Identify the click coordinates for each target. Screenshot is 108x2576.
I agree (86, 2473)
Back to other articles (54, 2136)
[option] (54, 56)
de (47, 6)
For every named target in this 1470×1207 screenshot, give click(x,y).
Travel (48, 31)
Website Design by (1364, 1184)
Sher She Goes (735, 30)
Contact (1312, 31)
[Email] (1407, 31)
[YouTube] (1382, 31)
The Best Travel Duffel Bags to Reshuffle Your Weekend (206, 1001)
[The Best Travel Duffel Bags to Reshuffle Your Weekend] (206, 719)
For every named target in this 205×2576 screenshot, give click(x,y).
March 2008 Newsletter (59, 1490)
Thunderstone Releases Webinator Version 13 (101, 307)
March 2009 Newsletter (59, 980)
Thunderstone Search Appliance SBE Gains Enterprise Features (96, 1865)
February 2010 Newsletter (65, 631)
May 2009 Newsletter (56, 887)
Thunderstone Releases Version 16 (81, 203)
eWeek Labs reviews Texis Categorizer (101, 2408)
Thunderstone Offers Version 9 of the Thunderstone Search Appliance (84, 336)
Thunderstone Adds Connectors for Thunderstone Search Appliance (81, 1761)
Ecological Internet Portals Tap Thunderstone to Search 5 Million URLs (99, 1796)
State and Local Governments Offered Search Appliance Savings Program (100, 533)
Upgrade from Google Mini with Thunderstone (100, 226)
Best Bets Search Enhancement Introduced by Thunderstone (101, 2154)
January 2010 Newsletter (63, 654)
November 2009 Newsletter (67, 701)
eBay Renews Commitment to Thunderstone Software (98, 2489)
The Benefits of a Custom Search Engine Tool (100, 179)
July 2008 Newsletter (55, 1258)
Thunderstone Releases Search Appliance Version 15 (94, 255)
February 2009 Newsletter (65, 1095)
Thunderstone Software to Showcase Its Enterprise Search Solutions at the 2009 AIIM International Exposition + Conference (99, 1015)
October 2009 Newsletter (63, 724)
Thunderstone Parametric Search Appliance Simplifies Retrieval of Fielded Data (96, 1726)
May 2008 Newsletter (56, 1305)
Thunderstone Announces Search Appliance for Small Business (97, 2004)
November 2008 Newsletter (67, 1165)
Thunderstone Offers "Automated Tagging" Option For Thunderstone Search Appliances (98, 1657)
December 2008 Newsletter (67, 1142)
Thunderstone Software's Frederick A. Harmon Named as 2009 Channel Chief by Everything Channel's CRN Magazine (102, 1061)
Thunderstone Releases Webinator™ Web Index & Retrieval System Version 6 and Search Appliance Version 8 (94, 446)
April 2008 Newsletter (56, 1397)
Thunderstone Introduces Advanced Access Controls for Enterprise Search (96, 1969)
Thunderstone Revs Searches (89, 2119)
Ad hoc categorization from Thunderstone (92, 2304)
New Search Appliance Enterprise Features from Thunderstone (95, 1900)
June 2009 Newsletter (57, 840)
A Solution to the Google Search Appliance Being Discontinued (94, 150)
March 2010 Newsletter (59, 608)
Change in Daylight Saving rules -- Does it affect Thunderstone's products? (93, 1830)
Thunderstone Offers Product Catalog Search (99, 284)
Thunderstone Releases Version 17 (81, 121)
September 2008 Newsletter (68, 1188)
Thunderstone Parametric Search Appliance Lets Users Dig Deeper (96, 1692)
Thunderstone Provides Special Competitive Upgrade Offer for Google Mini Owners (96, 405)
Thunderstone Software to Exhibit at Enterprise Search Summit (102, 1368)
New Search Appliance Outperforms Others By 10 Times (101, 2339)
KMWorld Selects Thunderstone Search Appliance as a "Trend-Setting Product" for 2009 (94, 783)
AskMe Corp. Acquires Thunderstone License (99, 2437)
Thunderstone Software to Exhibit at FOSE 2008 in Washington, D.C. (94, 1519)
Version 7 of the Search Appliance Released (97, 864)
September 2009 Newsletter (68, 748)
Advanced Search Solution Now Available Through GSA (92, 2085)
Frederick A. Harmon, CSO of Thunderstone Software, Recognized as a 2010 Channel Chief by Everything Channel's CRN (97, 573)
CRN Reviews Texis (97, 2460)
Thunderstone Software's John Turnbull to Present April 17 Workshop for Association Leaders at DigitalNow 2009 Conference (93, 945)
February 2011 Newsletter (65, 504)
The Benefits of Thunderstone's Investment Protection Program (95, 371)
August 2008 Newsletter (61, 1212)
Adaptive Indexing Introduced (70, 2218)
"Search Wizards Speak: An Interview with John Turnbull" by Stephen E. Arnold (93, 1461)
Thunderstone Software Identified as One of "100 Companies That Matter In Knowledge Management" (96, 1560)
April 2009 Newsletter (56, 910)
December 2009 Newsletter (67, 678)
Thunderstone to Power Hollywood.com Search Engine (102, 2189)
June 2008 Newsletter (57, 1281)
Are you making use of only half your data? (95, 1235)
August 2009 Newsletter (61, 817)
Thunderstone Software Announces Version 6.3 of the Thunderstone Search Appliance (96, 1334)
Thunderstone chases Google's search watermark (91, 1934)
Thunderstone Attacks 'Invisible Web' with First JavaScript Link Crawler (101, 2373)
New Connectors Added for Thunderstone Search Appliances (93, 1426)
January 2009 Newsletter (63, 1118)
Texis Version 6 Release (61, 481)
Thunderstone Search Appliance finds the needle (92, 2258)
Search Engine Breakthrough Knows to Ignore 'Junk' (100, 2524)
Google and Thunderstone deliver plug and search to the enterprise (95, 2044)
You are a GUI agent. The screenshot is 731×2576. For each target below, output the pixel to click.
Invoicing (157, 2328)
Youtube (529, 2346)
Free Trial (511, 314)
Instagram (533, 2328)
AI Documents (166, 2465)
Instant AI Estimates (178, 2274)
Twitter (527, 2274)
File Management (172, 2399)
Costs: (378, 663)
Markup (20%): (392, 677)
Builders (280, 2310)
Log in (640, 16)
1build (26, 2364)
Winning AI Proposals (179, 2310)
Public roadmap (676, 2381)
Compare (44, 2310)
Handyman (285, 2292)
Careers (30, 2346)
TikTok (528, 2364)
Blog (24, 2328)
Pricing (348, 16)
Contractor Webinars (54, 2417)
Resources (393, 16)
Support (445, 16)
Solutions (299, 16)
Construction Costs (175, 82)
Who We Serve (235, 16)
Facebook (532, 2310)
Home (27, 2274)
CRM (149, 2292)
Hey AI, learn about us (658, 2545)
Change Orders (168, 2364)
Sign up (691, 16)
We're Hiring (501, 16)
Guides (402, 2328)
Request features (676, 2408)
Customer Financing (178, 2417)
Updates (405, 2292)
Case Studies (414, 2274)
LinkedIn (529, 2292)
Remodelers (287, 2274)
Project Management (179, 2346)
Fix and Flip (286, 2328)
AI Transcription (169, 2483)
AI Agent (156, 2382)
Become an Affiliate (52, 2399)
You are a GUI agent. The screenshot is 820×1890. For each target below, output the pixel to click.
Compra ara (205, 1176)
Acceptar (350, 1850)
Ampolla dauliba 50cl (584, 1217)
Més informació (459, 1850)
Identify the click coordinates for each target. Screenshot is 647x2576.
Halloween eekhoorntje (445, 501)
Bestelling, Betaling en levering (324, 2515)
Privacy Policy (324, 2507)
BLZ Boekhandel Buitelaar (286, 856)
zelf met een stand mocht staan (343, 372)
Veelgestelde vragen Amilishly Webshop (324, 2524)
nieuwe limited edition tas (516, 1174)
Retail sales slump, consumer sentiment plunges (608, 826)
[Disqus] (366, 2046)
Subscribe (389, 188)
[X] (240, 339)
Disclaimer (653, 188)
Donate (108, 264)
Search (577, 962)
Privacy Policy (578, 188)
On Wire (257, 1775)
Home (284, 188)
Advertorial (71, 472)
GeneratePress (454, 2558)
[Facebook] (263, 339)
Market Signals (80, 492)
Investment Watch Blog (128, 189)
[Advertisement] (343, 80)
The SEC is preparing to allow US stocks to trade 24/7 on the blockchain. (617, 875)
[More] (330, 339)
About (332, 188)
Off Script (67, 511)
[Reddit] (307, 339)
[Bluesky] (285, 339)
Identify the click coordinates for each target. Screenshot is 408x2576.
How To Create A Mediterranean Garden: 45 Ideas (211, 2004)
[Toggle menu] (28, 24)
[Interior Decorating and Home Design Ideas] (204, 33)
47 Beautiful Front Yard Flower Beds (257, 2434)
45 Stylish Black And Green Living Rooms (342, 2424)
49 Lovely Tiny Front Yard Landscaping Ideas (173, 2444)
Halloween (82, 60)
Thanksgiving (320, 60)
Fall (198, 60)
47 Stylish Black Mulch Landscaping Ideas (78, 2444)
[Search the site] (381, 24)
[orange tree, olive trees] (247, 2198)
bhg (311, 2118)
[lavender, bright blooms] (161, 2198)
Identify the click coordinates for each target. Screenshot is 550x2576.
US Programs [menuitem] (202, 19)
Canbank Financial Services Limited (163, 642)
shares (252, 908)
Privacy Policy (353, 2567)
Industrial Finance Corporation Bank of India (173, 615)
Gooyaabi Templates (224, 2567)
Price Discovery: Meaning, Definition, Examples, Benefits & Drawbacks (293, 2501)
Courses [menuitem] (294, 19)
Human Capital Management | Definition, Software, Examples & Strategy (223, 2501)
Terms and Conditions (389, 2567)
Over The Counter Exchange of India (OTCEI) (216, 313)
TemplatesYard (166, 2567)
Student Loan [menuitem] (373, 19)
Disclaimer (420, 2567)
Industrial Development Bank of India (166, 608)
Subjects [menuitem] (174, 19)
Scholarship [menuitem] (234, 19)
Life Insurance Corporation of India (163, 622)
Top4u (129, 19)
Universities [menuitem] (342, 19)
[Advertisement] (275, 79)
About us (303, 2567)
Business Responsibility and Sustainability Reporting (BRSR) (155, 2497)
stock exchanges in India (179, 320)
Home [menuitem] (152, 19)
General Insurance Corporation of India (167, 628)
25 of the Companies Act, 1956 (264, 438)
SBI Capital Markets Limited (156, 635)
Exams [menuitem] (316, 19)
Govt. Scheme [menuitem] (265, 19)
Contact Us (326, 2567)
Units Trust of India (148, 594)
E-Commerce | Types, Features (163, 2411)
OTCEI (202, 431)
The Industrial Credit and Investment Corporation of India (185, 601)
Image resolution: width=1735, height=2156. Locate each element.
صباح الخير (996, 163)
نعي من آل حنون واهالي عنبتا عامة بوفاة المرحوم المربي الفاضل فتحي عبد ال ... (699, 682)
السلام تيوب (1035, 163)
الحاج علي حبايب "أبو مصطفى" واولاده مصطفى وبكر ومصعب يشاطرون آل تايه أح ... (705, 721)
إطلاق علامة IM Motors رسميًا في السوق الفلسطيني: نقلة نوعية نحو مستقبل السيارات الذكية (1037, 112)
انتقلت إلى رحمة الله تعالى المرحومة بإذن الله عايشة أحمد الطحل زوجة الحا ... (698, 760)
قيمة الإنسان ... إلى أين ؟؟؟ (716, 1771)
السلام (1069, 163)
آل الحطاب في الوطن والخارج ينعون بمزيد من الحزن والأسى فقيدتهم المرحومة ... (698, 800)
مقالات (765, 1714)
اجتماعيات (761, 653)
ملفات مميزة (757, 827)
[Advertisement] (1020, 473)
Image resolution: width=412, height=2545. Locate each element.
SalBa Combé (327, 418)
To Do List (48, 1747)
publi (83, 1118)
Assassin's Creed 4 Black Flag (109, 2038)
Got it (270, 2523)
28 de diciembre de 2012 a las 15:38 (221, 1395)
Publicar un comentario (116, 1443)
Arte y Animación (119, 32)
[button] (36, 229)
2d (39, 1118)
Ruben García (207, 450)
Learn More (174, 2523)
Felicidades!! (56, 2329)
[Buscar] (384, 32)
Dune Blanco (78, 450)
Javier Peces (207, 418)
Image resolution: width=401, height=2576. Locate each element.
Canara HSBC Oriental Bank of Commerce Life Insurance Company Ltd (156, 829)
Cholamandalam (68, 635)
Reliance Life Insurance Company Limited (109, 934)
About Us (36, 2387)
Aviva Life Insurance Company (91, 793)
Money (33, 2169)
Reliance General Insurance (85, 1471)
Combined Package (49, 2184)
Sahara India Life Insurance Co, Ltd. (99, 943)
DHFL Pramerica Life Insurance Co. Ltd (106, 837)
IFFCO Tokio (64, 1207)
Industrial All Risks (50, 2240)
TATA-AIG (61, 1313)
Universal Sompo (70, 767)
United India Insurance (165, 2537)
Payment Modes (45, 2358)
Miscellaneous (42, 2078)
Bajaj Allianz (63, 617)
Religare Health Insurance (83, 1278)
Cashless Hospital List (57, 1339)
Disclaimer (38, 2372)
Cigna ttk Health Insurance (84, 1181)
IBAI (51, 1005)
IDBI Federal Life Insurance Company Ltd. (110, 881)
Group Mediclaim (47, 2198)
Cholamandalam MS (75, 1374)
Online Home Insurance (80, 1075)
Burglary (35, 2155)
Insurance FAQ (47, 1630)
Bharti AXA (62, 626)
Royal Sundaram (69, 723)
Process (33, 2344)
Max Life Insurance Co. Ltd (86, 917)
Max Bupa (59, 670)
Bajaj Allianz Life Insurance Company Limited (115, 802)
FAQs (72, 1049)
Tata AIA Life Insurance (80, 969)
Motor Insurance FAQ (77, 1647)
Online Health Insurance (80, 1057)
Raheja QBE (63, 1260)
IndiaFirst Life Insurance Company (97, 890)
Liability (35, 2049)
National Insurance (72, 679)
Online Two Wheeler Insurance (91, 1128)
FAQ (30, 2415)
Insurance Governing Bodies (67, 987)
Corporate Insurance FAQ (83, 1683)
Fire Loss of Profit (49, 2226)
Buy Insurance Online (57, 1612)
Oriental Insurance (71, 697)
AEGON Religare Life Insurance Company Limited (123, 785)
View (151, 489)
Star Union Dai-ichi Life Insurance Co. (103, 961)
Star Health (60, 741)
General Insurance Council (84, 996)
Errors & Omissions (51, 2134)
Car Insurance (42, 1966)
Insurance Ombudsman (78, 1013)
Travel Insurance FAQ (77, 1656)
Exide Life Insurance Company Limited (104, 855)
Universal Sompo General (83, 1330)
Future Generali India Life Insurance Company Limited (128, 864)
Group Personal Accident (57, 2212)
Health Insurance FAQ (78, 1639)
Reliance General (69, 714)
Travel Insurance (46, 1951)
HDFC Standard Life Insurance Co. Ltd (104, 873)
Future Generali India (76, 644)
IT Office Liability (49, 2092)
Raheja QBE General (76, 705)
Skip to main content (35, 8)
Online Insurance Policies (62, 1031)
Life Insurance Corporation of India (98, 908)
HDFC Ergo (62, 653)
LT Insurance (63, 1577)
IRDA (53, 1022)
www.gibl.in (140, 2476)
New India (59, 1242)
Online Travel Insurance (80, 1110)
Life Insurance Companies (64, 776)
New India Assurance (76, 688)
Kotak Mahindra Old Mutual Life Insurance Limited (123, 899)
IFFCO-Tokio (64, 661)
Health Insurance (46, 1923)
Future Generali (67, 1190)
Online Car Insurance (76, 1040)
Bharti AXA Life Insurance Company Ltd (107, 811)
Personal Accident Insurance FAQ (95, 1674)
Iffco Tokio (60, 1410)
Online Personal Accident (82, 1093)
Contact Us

# # # # #

Whichever lines of the data include the word "Front", pull them out.

47 Beautiful Front Yard Flower Beds (257, 2434)
49 Lovely Tiny Front Yard Landscaping Ideas (173, 2444)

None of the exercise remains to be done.